▸ Request:
How many lines in the items below contain the word "particular", counting only matches with the same capitalization? Reply with the number alone.

▬▬▬

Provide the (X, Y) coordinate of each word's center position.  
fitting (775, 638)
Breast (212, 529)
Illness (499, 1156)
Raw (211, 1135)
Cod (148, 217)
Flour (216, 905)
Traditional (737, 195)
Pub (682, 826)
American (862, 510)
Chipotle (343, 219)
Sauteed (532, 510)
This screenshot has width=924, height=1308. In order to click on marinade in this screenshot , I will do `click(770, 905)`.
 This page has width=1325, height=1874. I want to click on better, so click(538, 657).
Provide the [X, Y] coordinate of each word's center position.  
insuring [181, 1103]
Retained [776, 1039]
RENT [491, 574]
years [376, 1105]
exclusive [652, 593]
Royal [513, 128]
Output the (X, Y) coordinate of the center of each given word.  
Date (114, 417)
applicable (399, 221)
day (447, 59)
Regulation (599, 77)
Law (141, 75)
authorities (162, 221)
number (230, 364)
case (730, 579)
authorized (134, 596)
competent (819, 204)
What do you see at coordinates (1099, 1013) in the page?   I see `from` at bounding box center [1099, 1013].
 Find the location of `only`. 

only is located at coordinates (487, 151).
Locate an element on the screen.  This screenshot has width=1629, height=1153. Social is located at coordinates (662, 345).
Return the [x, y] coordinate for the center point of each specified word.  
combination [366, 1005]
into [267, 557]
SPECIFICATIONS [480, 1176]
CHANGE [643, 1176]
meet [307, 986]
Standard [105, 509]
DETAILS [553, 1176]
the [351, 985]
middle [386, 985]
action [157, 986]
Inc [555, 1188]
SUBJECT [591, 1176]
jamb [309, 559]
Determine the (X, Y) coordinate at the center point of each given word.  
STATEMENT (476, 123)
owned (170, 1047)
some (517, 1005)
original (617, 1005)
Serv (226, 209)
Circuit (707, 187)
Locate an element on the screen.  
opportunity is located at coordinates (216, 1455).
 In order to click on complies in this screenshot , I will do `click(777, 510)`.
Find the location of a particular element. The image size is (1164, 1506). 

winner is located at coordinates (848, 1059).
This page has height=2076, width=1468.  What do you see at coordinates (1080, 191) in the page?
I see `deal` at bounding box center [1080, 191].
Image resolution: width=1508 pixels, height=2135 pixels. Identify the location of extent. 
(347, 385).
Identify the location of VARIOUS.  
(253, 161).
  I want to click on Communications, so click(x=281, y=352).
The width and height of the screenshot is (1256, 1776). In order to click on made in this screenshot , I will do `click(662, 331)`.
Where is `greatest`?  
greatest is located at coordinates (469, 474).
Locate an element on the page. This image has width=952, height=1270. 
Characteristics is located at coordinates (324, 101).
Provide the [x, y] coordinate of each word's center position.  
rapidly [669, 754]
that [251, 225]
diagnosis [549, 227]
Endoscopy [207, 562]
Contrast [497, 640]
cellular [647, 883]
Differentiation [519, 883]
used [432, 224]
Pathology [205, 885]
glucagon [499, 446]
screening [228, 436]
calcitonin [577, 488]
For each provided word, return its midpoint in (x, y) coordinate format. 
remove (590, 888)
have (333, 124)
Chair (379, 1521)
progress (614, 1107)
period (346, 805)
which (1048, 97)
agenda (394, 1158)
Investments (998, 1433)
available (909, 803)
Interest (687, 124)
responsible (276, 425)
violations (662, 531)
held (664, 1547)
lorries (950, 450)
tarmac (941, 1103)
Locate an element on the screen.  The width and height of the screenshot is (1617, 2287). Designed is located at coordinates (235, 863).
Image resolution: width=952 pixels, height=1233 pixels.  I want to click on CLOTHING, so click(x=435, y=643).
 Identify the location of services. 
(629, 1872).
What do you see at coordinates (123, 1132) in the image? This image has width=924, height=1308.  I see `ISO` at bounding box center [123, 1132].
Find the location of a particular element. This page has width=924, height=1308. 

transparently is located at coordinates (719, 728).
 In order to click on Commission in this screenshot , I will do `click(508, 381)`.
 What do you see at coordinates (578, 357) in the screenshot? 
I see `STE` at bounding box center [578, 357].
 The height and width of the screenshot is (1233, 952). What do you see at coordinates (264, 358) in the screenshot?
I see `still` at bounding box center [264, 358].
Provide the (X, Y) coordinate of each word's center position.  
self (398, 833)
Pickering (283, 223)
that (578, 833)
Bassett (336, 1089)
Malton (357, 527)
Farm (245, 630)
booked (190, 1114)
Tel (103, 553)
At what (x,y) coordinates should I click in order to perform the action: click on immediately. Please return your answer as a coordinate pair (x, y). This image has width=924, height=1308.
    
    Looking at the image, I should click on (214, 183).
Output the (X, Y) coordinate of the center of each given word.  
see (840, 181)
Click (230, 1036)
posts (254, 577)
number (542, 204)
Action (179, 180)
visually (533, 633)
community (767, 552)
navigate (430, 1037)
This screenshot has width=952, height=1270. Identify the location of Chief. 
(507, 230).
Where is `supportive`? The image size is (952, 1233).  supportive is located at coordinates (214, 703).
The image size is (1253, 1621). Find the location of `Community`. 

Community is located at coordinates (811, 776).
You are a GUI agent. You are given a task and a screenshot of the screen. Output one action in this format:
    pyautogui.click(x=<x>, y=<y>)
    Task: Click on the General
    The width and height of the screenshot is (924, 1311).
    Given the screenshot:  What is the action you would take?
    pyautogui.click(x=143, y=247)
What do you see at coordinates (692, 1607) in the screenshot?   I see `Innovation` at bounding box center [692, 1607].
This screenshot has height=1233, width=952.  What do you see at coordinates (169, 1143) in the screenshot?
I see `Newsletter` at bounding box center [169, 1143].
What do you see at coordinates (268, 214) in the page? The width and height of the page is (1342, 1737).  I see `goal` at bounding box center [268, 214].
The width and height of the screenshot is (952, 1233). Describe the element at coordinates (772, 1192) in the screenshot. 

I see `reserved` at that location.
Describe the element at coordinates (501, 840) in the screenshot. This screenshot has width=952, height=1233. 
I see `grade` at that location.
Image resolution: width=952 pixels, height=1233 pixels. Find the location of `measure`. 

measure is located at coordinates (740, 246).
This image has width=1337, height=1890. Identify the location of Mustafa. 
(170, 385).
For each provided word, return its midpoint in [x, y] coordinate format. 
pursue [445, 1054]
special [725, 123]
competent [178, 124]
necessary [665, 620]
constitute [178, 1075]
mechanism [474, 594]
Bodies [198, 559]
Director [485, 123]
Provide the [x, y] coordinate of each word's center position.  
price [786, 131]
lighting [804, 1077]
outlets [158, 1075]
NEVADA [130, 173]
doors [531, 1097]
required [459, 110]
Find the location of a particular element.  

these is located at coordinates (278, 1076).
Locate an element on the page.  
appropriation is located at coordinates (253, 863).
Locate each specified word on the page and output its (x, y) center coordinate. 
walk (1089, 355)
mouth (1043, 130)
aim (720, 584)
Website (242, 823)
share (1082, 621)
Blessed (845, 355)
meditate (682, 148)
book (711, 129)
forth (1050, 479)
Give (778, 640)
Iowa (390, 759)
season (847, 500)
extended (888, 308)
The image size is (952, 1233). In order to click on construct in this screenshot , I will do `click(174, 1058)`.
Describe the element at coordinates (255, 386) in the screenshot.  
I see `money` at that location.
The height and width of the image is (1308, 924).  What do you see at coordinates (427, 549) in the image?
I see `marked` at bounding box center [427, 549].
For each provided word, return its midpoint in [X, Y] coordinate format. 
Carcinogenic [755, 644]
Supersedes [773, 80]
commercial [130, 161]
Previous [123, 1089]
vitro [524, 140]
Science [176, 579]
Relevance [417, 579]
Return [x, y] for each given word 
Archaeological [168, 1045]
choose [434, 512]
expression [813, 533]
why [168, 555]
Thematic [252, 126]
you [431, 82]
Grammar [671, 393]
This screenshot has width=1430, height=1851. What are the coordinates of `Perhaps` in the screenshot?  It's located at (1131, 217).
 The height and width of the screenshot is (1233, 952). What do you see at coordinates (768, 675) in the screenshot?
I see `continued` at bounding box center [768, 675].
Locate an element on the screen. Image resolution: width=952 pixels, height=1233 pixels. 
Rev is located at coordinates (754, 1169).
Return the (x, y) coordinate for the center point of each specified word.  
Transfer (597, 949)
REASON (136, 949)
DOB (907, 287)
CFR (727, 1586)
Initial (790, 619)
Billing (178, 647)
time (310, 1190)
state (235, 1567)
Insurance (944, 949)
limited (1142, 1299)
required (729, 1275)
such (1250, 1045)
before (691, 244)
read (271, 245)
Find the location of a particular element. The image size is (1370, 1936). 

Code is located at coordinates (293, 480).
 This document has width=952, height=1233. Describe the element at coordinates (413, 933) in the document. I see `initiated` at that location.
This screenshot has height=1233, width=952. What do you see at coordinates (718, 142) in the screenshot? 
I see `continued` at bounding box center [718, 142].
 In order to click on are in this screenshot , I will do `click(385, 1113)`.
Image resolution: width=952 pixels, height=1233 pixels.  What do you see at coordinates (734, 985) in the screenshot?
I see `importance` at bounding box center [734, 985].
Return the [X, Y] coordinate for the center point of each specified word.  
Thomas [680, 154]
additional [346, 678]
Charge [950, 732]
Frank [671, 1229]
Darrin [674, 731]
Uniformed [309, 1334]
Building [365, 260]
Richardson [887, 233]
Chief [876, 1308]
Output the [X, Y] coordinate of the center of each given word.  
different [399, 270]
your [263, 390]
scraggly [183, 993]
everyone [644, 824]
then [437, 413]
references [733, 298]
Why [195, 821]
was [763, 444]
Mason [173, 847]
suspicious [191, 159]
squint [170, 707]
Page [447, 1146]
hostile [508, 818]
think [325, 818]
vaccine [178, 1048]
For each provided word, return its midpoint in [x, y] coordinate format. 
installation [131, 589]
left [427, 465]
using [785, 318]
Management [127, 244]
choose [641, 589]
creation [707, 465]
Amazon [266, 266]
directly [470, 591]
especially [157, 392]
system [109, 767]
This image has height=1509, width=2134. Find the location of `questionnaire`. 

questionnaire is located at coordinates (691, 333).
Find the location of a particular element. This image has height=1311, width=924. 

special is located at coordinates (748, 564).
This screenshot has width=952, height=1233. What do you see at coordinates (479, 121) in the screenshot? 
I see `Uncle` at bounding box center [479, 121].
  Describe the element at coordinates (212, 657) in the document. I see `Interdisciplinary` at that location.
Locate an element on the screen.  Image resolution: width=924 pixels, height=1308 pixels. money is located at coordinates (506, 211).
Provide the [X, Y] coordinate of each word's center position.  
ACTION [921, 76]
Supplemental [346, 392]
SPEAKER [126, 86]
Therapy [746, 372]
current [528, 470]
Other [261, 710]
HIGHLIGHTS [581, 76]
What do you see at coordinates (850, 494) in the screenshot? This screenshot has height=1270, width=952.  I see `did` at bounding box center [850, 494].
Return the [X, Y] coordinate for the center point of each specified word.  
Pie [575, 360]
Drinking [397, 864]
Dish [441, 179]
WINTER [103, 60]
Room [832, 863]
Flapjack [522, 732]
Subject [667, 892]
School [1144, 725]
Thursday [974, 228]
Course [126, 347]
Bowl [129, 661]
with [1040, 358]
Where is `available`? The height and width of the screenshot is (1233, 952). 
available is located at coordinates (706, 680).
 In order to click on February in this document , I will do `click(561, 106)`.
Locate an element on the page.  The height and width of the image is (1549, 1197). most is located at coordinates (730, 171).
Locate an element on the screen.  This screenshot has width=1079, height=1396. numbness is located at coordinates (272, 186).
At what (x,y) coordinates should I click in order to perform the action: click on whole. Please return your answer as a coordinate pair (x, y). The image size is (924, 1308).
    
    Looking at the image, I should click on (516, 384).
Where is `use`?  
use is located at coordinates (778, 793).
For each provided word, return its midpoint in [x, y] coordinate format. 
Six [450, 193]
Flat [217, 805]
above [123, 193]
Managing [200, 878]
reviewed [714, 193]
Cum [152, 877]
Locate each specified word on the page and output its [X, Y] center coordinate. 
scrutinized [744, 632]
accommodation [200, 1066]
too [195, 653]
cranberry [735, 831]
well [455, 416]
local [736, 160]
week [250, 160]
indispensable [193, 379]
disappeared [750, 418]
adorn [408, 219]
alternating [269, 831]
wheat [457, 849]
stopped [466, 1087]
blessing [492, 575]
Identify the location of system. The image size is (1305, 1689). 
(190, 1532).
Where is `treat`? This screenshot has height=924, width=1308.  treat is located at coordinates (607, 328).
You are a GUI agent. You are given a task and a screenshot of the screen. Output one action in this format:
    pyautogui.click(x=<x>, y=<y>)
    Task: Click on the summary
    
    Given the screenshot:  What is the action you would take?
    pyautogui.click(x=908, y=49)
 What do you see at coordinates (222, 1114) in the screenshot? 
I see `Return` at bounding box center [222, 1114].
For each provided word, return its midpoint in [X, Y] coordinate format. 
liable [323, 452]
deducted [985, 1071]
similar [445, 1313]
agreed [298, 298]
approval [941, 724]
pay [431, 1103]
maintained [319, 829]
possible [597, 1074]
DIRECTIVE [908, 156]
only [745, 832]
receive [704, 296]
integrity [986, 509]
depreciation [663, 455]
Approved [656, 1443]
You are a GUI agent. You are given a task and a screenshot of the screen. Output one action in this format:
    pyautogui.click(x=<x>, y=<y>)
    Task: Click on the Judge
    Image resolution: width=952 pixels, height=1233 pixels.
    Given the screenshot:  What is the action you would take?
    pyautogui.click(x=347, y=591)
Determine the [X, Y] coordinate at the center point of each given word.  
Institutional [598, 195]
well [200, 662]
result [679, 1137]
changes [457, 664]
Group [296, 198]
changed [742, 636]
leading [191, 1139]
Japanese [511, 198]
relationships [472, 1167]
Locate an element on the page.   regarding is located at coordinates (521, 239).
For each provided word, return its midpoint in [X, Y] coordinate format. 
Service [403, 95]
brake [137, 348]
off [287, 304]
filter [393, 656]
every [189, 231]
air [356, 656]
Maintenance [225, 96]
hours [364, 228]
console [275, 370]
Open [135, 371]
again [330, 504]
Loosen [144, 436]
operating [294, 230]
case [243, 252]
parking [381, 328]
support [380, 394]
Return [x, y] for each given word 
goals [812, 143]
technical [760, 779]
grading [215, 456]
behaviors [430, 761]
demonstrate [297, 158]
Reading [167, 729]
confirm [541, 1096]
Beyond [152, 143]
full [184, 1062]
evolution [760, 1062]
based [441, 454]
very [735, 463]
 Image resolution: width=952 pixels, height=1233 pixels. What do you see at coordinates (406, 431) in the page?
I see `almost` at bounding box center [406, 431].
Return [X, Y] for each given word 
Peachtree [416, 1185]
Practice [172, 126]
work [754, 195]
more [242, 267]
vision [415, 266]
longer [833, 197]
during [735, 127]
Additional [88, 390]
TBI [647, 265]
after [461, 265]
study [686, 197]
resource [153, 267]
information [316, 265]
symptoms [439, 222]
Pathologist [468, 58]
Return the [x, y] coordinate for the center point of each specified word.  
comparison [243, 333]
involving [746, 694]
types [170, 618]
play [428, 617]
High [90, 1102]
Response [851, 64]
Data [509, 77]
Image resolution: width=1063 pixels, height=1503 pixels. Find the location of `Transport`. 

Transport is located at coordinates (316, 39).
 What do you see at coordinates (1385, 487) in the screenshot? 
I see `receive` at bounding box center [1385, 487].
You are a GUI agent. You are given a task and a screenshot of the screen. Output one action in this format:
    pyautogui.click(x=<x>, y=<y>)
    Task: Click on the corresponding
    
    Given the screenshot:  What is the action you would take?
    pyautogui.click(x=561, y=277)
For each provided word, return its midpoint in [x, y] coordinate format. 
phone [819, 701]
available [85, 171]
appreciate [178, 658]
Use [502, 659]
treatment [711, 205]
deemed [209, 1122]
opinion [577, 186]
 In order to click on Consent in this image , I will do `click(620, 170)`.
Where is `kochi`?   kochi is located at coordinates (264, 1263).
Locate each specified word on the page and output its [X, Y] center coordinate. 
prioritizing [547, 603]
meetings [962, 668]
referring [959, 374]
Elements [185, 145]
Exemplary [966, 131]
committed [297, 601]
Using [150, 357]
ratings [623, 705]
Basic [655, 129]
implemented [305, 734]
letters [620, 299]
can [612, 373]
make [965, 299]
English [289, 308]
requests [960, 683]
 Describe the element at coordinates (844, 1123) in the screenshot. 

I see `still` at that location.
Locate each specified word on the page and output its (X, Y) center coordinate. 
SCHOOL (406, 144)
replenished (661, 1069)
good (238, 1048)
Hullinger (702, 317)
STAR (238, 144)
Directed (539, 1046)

▬▬▬

▸ Full answer:
5